> YOUR INSTRUCTIONS: Convert everything from the line containing "ISO (253, 223)" down to the end of the listing into a JSON list of strings, one string per line, with blank lines omitted. Exclude the pictures from the output.

Data extracted from a collection:
━━━━━━━━━━━━━━━━━━━━━━━━━━━━━━
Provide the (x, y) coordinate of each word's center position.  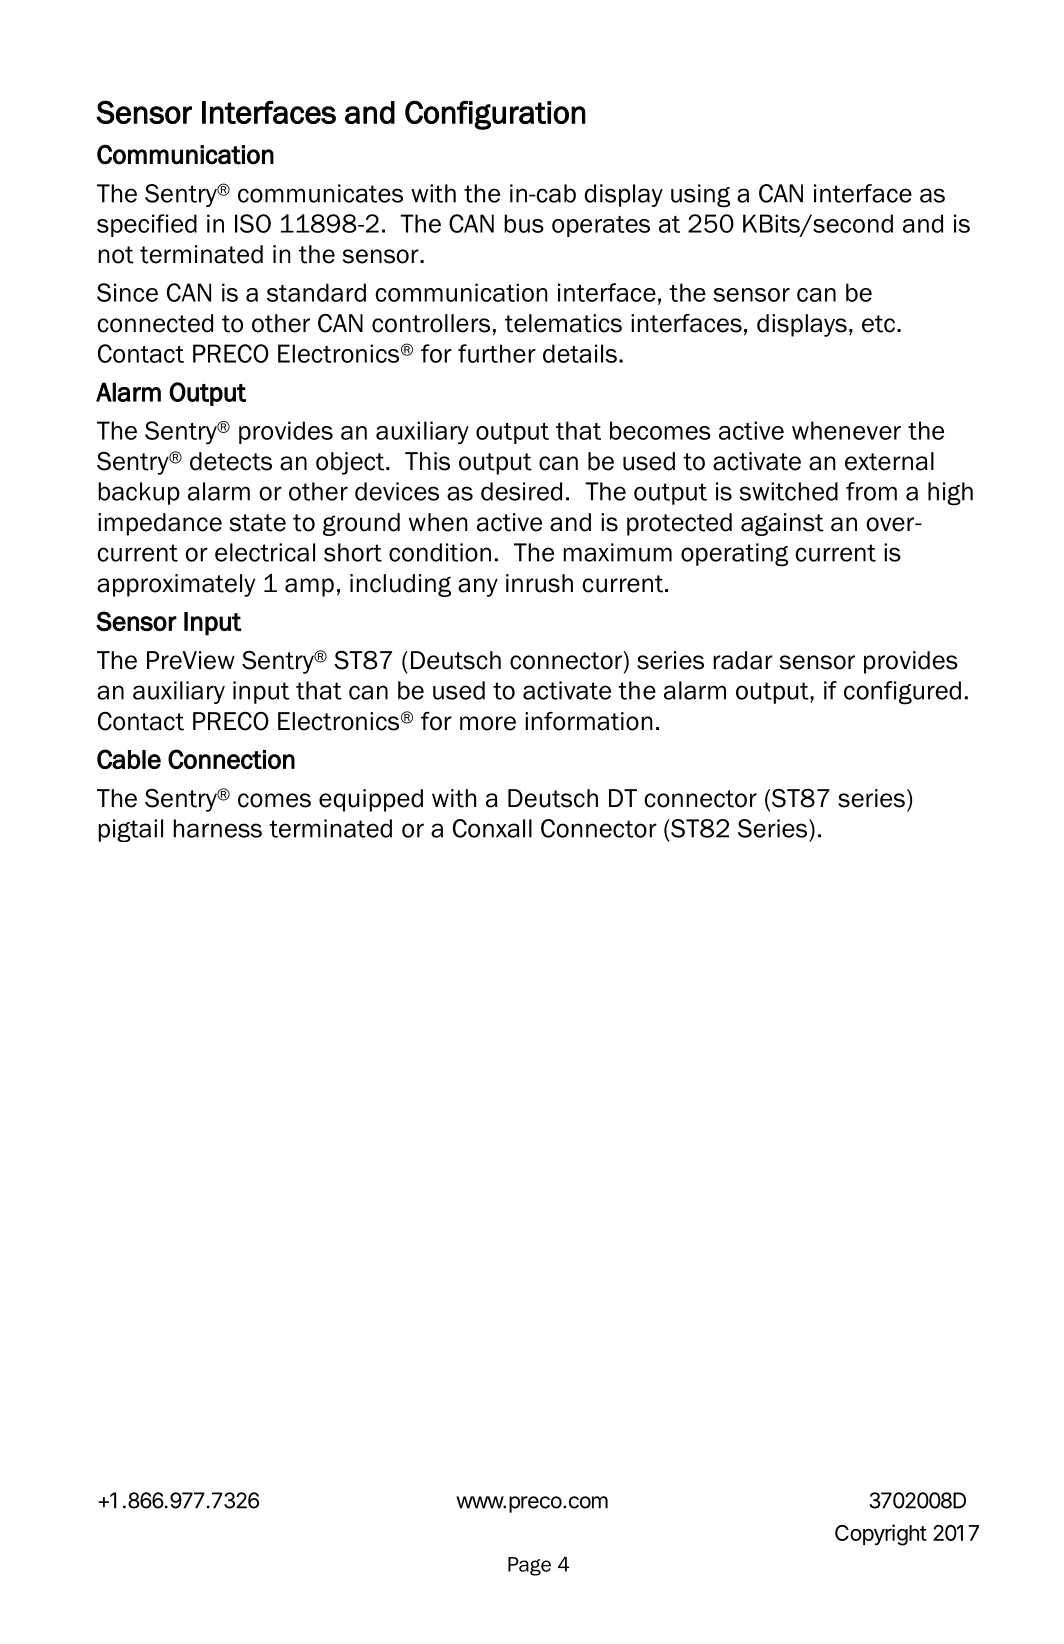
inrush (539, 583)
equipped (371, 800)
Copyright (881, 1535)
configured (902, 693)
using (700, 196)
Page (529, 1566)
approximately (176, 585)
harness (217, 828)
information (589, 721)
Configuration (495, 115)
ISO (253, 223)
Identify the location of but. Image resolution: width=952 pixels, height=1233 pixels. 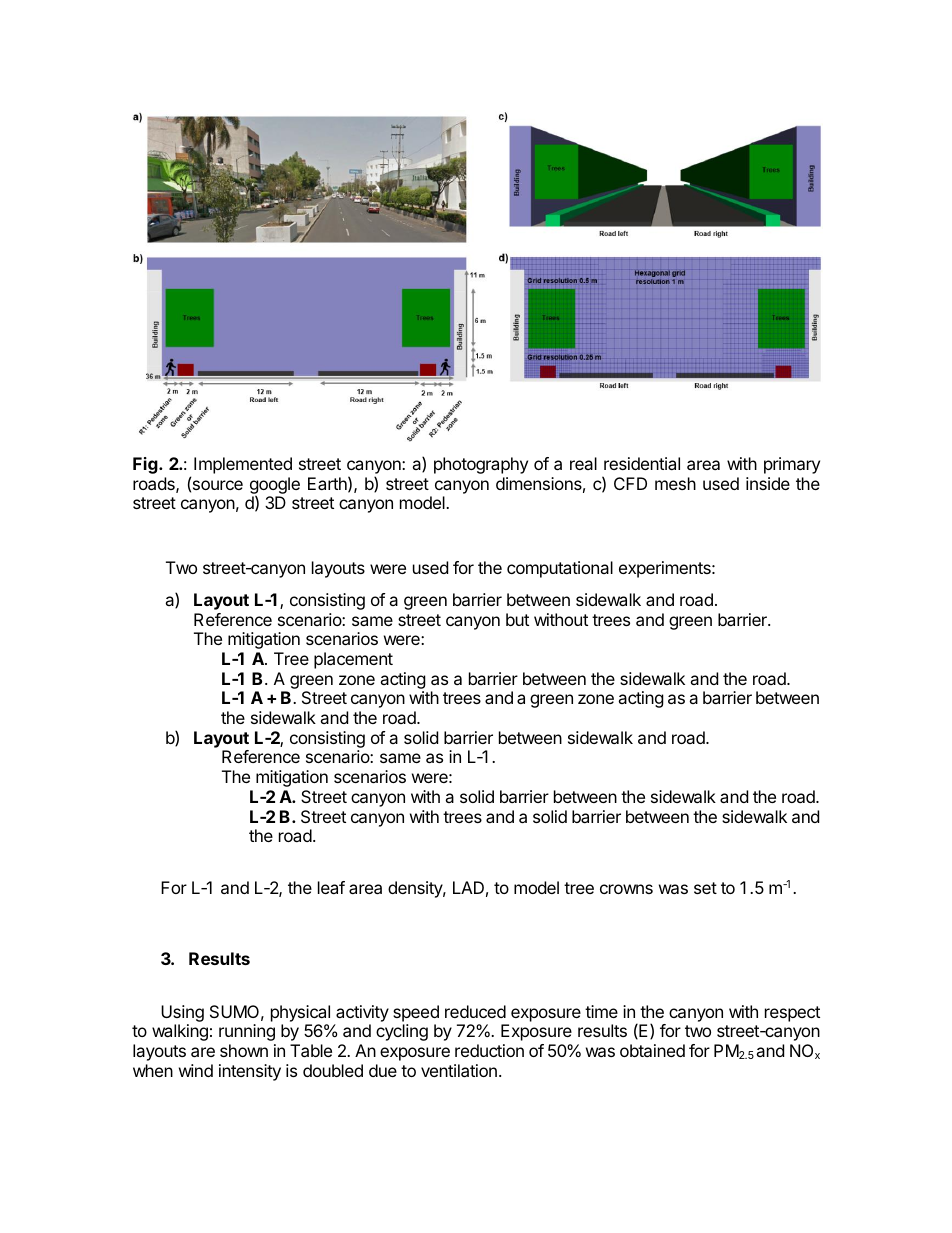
━━━━━━━━━━━━━━━━━━━━━━━━━━━━━━
> SOLUTION:
[
  "ISO (253, 223)",
  "Identify the location of but. Image resolution: width=952 pixels, height=1233 pixels. "
]